Chapter 4 Files and documents

In your work with data, you will be using and creating computer files of various sorts. Of particular importance are three basic roles for files:

1. storing data tables
2. listing R instructions
3. writing reports with narrative, graphics and conclusions

Different file types are used for each of these roles. These types can be referred to by the filename extension of the files.

Table 4.1: Common file types and their uses

File Role Common File types Software
Data storage .csv, .xlsx, etc. Spreadsheets
R instructions .Rmd Text editor, compiler
End reports .html, .pdf, .docx, etc. web browser, word processor

4.1 Filename Extensions

The filename extension is one or more letters following the last period in the name: .xlsx, .docx, .html, .mpeg. (Other widely used extensions are .pdf, .zip, .png.) These letters indicate the format of the file and often set which program will be used to open the file: a spreadsheet, a word processor, a browser, or a music player in the examples. Or, in plainer language, the filename extension tells you the kind of file.

If you are looking at files through RStudio, the filename extension will always be displayed. If you are using your your own computer’s file browser, your system may have been set up to hide the extension.

When referring to files within R statements or an Rmd file, you must always include the filename extension.

4.2 Paths

A filename is analogous to a person’s first name. Just as first names are unique within a nuclear family, so filenames must be unique within a folder or directory.To run on with the family metaphor … You are identified within a household by your first name. The path would tell you which specific nuclear family you belong to, perhaps in the form of your address, like this: USA/Saint Paul/55105/703 Lincoln Avenue.

You are probably used to seeing folders and the files they contain organized on your computer as in Figure 4.1. The is the set of successive folders that bring you to the file.

There is a standard format for file paths.
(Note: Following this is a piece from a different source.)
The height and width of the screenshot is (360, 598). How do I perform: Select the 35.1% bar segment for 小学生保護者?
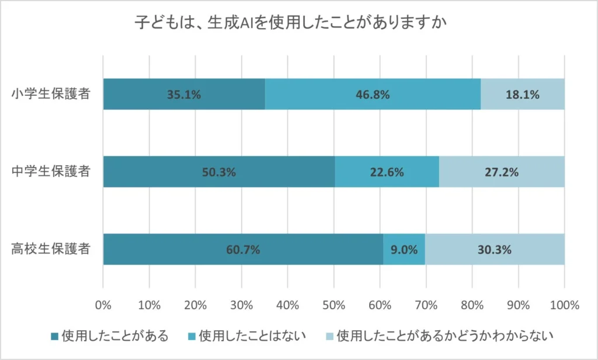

An example:

/Users/kaplan/Downloads/0021_001.pdf

Here the filename is 0021_001, the filename extension is .pdf, and the file itself is in the Downloads folder contained in the kaplan folder, which is in turn contained in the Users folder. The starting / means “on this computer”.

The R file.choose() — which should be used only in the console, not in an Rmd file — brings up an interactive file browser. You can select a file with the browser. The returned value will be a quoted character string with the path name.

## [1] "/Users/kaplan/Downloads/0021_001.pdf"

In RStudio, the Files tab will display the path near the top. In Figure 4.2, the ten files lised are all in the same folder, whose path ends with DCF-2014/ReOrganizedJune10/CourseNotes/DataOrganization.

Quotes or not for a file path? When you are referring to a file path in R, it will always be in quotation marks; it’s a character string. Other software such as web browsers don’t use quotes when specifying a path.

4.3 URLs

You have probably noticed URLs in the locator window near the top of your browser. In Figure , the URL is:

http://tiny.cc/dcf/index.html.

A URL includes in its path name the location of the server on which the file is stored (e.g. tiny.cc) followed by the path to the file on that surver. Here, the path is /dcf and the file is index.html.

You will sometimes need to copy URLs into your work in R, to access a dataset, to make a link to some reference, etc. Remember to copy the entire URL, including the http:// part if it is there.

Some common filename extensions for the sort of web resources you will be using:

• .png for pictures
• .jpg or .jpeg for photographs
• .csv or .Rdata for data files
• .Rmd for the human editable text of a document
• .html for web pages themselves

4.4 Data Files

Data frames are often stored individually as files. There are many formats for data files. Among the most common is the .csv spreadsheet format, popular because reading it is a standard feature of many data analysis packages (including R).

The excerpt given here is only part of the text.